The Coat of Arms Bridge is a railway bridge in the Stivichall area of Coventry in the West Midlands of England. It carries the Coventry–Leamington line between Coventry and Leamington Spa and is located just south of Coventry railway station.

==History and description==
Coventry was served by the London and Birmingham Railway (L&BR) from the 1830s and a branch line south to Leamington was authorised in 1843. The engineer for the line, including the Coat of Arms Bridge, was Robert Dockray, who was one of Stephenson's assistants on the L&BR. The bridge spans a road, on the edge of what is now War Memorial Park, originally known as Cocks Lane but later renamed Coat of Arms Bridge Road.

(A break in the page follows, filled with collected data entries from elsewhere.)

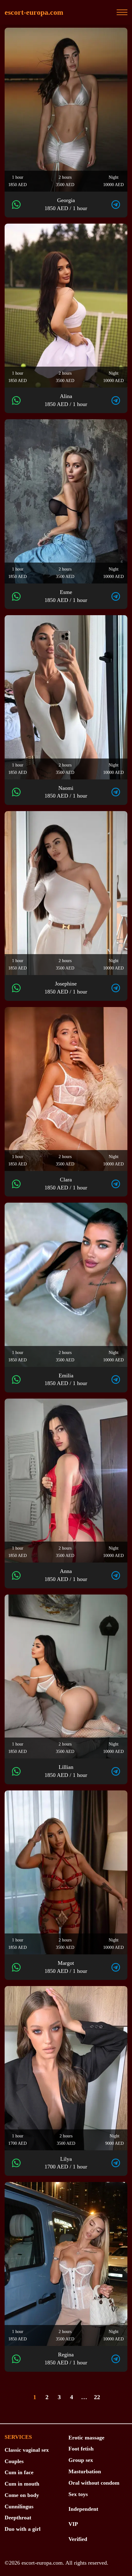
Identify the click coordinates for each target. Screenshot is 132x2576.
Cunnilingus (19, 2506)
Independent (83, 2509)
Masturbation (84, 2471)
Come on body (22, 2495)
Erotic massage (86, 2438)
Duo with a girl (23, 2529)
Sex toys (78, 2494)
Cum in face (19, 2472)
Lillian (66, 1771)
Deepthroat (18, 2517)
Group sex (80, 2460)
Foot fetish (81, 2449)
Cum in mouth (22, 2484)
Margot (66, 1967)
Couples (14, 2461)
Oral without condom (93, 2483)
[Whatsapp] (16, 204)
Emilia (66, 1379)
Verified (77, 2539)
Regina (66, 2358)
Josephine (66, 988)
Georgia (66, 204)
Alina (66, 400)
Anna (66, 1575)
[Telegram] (115, 204)
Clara (66, 1184)
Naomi (66, 792)
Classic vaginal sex (27, 2450)
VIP (73, 2524)
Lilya (66, 2163)
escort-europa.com (34, 12)
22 (97, 2397)
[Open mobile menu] (122, 12)
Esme (66, 596)
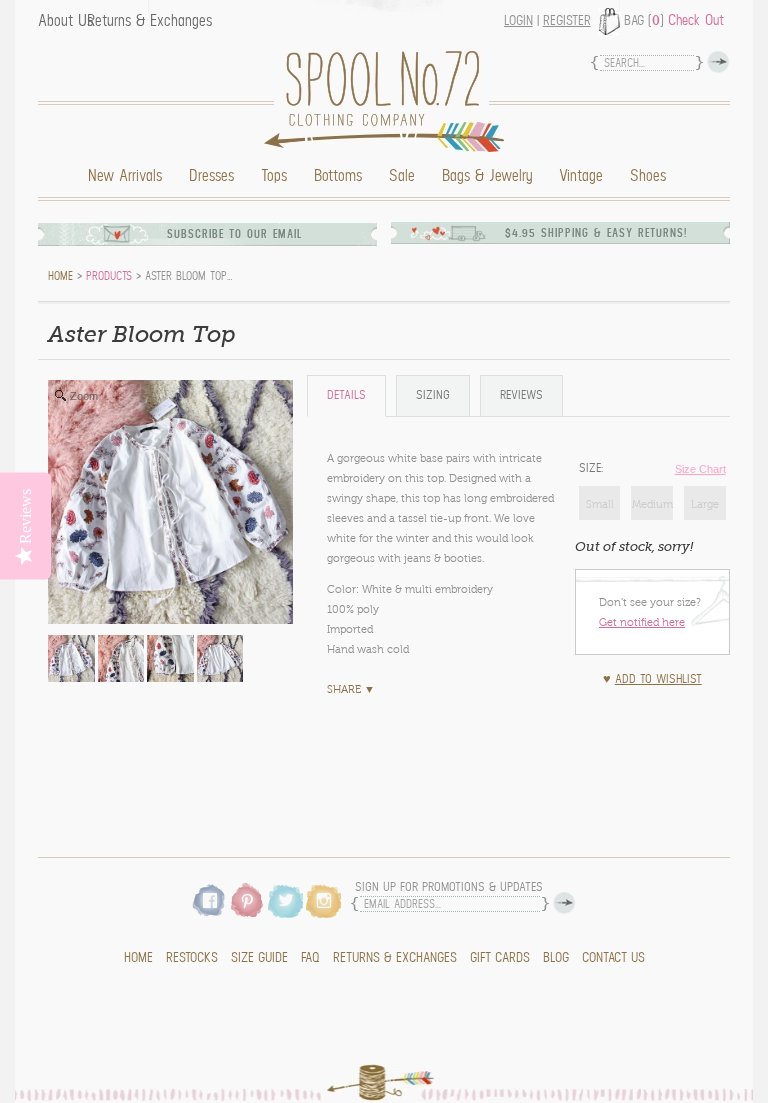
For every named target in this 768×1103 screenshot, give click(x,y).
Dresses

The bridge has three spans, one semi-elliptical central arch flanked by two smaller supporting arches. The central arch has a span of 30 ft and the flanking arches have a span of 20 ft each. The side arches were widened in 1916. The structure is built masonry and faced in red sandstone. The bridge takes its name from a shield carved into the parapet wall above the central span, which bears the coat of arms of the Gregory family of Stivichall Manor and the family motto "vigilance". The railway crossed the Gregorys' land and the embellishment on the bridge was possibly compensation.

A similar bridge, an accommodation bridge connecting two fields, exists further down the railway line near Kenilworth. This bridge, also of stone constructions, bears two coats of arms—that of Chandos Leigh, 1st Baron Leigh (the landowner) on one side and the combined coat of arms of his wife and mother-in-law on the other.

The bridge is a Grade II listed building, a status which affords it legal protection, first designated in February 1955. A painting of the bridge by Herbert John Rylance, painted circa 1900, hangs in the Herbert Art Gallery in Coventry city centre.